CALVIN, Wendy, Geological Sciences, MS 172, University of Nevada, Reno, NV 89557, LAUTZE, Nicole, Hawaii Inst. Geophys & Planetology, University of Hawaii at Manoa, Honolulu, HI 96822 and HASKINS, Eric, University of Hawaii at Hilo, Hilo, HI 96720

The Humu’ula Groundwater Research Project (HGRP) drilled their first continuously- cored hole in the saddle region of the big island of Hawaii in March of 2013. Temperatures at the bottom of the hole were unexpectedly high and reached over 100C. Faculty, staff and students at UNR have conducted several pilot studies to identify alteration in geothermal drill core and cuttings. These initial studies established reliable methods for core/chip surveys using an Analytical Spectral Devices (ASD) FieldSpec instrument with a contact probe that measures from 0.4 to 2.5 μm. The pilot studies focused on what minerals could be identified at the 2 cm scale of the probe, and methods of mapping alteration mineralogy with depth. Alteration mineralogy can indicate both the presence of thermal fluids and the relative range of fluid temperatures.
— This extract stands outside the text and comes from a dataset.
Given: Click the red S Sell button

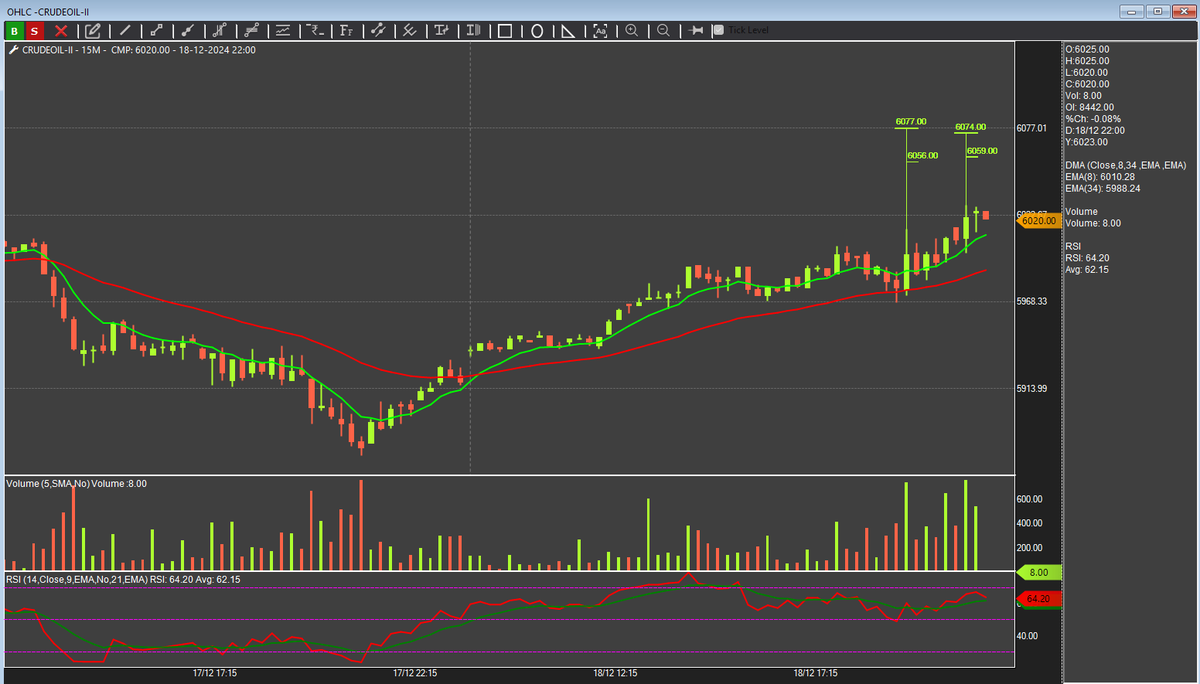Looking at the screenshot, I should click(x=33, y=31).
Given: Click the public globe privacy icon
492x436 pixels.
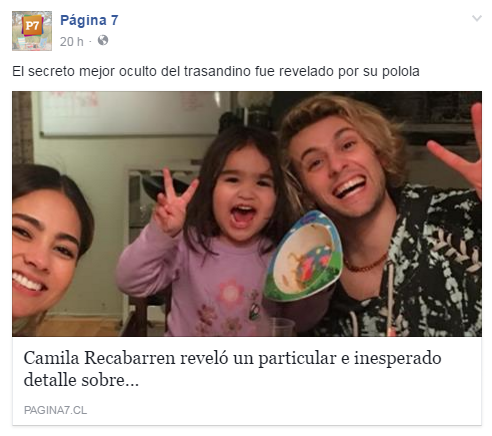Looking at the screenshot, I should [x=103, y=40].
In pilot studies of four different geothermal systems spectral measurements were acquired every 1 to 10 feet. In each case, depth-associated changes in alteration mineralogy and zoning were found. These same techniques were applied to the HGRP drill core. Here, we used the spectral data as a survey tool to help identify and select sections of core for sampling and more detailed mineralogical analysis using traditional XRD and petrographic techniques. Over 780 spectra were collected on the core from depths of 3190 to 5785 feet over 3 days in May of 2014. Spectra were sorted in order of increasing depth. Many of the spectra can be classified along a gradation from unaltered mafic mineralogy (augite and olivine) to chlorite, possibly with some mica. This suggests a method to identify the degree of alteration using the relative strength of various absorption features. In addition to abundant chlorite, zeolites are also common. The majority of zeolites are spectrally similar to each other at these wavelengths, however analcime is uniquely identified in some sections and natrolite is also present. Clay minerals such as montmorillonite and kaolinite are commonly found in geothermal systems, but their spectral signatures were not identified in the HGRP survey, suggesting that alteration was initiated from higher temperature and moderate pH fluids. Detailed analysis is underway and we will present minerals maps with depth in the HGRP drill hole.